Selected extract:
* START *

On 1 September 2025, a new corporate criminal offence of “failing to prevent” fraud was introduced by the Economic Crime and Corporate Transparency Act 2023 (the “ECCTA”) which fundamentally changes the way in which companies can be prosecuted for economic crime.
How does a company commit the offence of failure to prevent offence?
Under s 199(1) of the ECCTA, a “relevant body” (meaning a body corporate or a partnership, wherever incorporated or formed) commits a failure to prevent offence if:
- it is a large organisation (discussed further below);
- a fraud offence is committed by a person associated with the organisation (i.e. an employee, agent, or other “associated person”);
- the fraud is intended to benefit (whether directly or indirectly), the organisation itself, a subsidiary, or a person to whom services are provided on the organisation’s behalf (intention is what matters here, not actual benefit); and
- the organisation did not have reasonable prevention measures in place at the time the fraud was committed (or it was not reasonable to have such prevention measures in place).
The offence is sometimes called a “quasi-strict liability” offence in the sense that once the first three of the above elements are proved, the company will be liable unless it can avail itself of the “reasonable prevention measures” defence.
What types of companies can be held liable for “failing to prevent” fraud?
The failure to prevent offence only applies to “large organisations”.
“Large organisations” are defined as those meeting any two of the following three criteria:
- more than 250 employees;
- more than £36 million turnover; and
- more than £18 million in total assets.
The offence also applies to:
- large parent organisations which meet two of the above three criteria in aggregate (when consolidated with their subsidiaries); and
- some non-UK organisations with a UK connection.
The historic offence of failing to prevent the offence of bribery
The term “failure to prevent” is of course a familiar one. Section 7 of the Bribery Act 2010 introduced the corporate offence “Failure to prevent bribery”. This was introduced in recognition of the fact that in large companies with complex structures and devolved decision-making authority, it is common to find no direct evidential connection between those committing bribery predicate offences, and those with requisite seniority to bind the company itself with the bribery. It recognised that corporate structures can be set up so that the most senior individuals within the organisation are insulated from the wrongdoing.

* END *

The task: Decide whether each statement agrees with the text on the failure to prevent fraud offence, answering yes or no and quoting the deciding words. 1. The offence applies only to bodies incorporated in the UK. 2. An organisation with more than 250 employees and more than £18 million in total assets counts as a large organisation. 3. The fraud must actually benefit the organisation for the offence to be committed. The entries are not needed for this exercise.

Data excerpts:
* START *

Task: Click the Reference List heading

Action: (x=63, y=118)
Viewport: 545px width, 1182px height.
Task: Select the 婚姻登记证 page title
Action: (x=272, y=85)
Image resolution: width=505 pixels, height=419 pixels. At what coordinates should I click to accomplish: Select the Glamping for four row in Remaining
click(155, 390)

* END *

Correct answer:
1. No: "wherever incorporated or formed"
2. Yes: "those meeting any two of the following three criteria"
3. No: "intention is what matters here, not actual benefit"